Algorithm and Implementation

The introduced algorithm, dubbed Conjugated Discrete Distributions (C2D), builds upon the C51 algorithm’s framework. Unlike C51's fixed support and projection method, C2D employs discrete distributions with variable supports, using a network that outputs both the probabilities and locations of atoms. This allows the algorithm to minimize the distributional distance using the squared Cramér distance, which provides a more accurate measurement of differences between predicted and actual distributions.

The architecture of C2D is depicted in Figure 1, where a feature vector extracted from state inputs is used to calculate both the probability distribution over actions and the parameterized atom locations for the discrete distribution.

Evaluation on Atari Games

The paper thoroughly evaluates the performance of C2D using the Arcade Learning Environment, focusing on 55 Atari 2600 games to simulate stochastic MDPs via sticky actions.

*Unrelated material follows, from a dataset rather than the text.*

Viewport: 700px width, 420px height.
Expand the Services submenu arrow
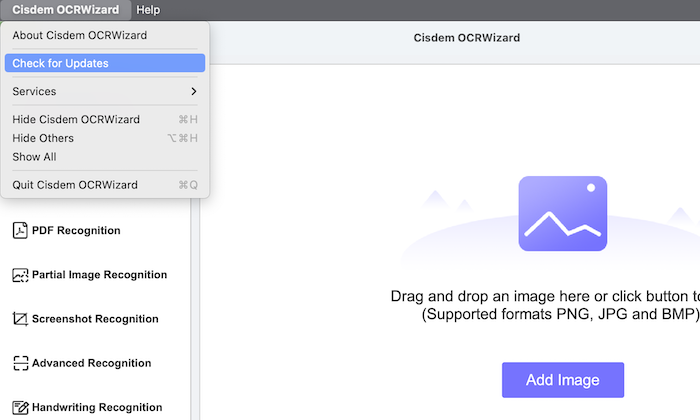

The Dopamine framework with specified hyperparameters was employed to ensure a fair comparison with other leading algorithms like C51, IQN, and Rainbow.

Figure 2: Accumulated statistics on 55 stochastic Atari games computed in accordance to the performance profiling methods given in \cite{agarwal2021deep}.

Results and Observations

The results showcase that C2D achieves state-of-the-art performance on par with or surpassing current leading algorithms. Particularly, C2D demonstrated superior performance in environments with frequent rewards of high variance, as shown in Figure 2. However, it was noted that C2D's performance in environments with sparse rewards and lower variance was less robust, highlighting a potential area for further enhancement.

Figure 3: Aggregate metrics on Atari-200M over 55 games. The metrics are computed in accordance to the performance profiling methods given in \cite{agarwal2021deep}.

The combined metrics in Figure 3 indicate that C2D consistently performs well on average across all games, with notable improvement in the mean scores and a comparable median to the best-performing distributional methods.

Conclusion

The paper introduces a significant advancement in DRL through the conjugated distributional operator, which facilitates training on unaltered rewards while maintaining theoretical guarantees of convergence. C2D’s competitive performance, particularly in high-variance environments, demonstrates its potential as a robust single-actor RL algorithm. Future work could explore integrating exploration strategies and additional enhancements from existing powerful algorithms to further bolster C2D's performance across a broader range of environments.